### WHAT TO WORK ON
Reproduce each of the entries below word for word, leaving out the pictures.

### PROVIDED ENTRIES
+++++

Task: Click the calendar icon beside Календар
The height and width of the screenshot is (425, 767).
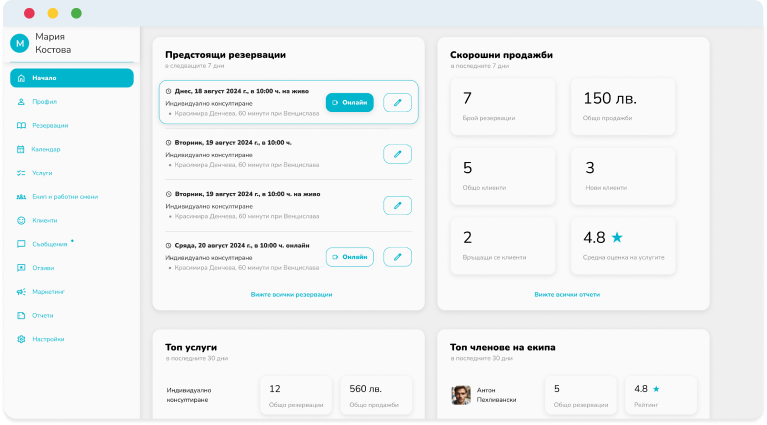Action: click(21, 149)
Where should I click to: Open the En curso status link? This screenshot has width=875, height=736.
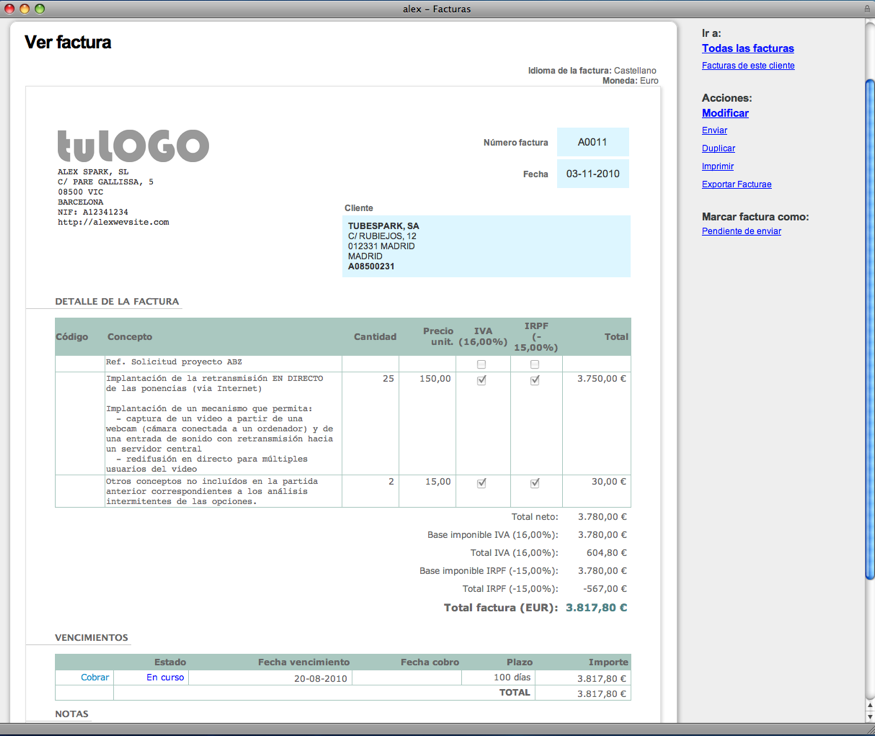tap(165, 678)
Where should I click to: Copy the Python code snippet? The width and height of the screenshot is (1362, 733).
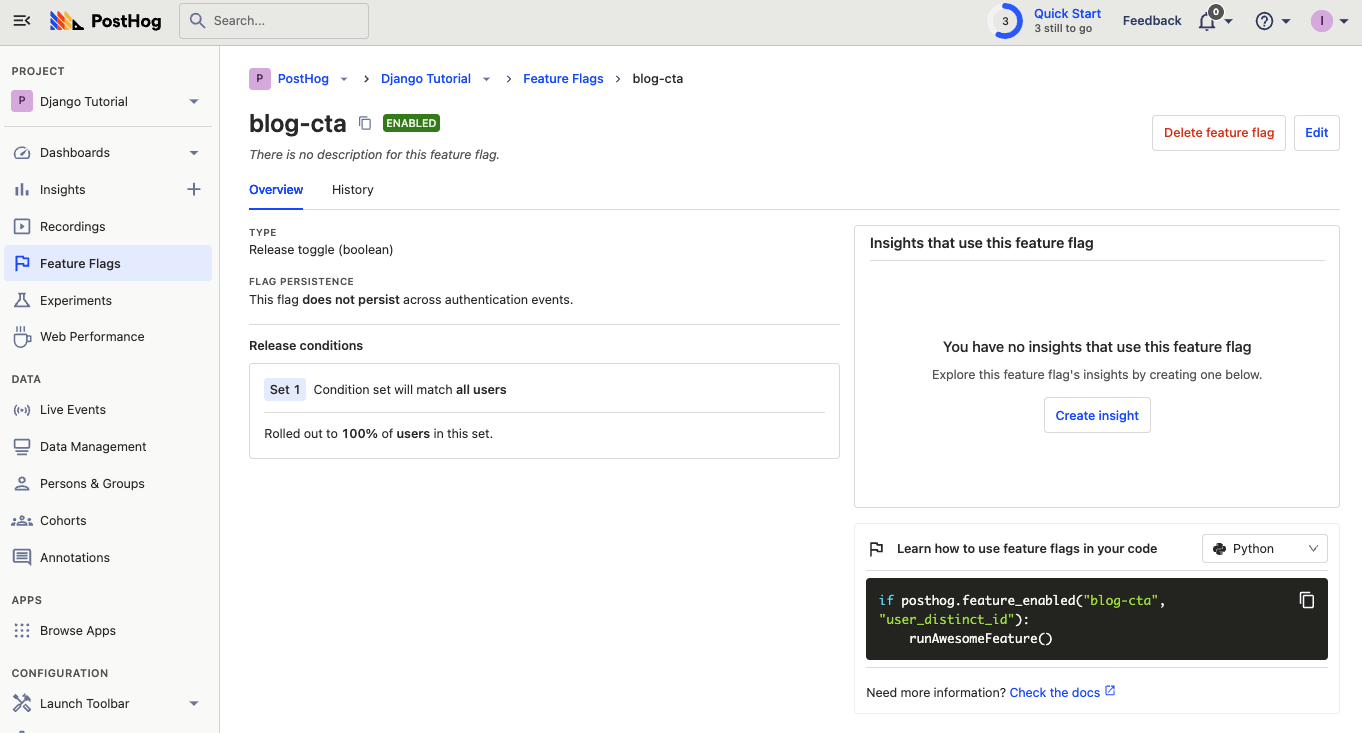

+++++

### WORKED SOLUTION
Task: Click the calendar icon beside Календар
The height and width of the screenshot is (425, 767).
Action: click(21, 149)
Where should I click to: Open the En curso status link? This screenshot has width=875, height=736.
tap(165, 678)
Where should I click to: Copy the Python code snippet? The width and height of the screenshot is (1362, 733).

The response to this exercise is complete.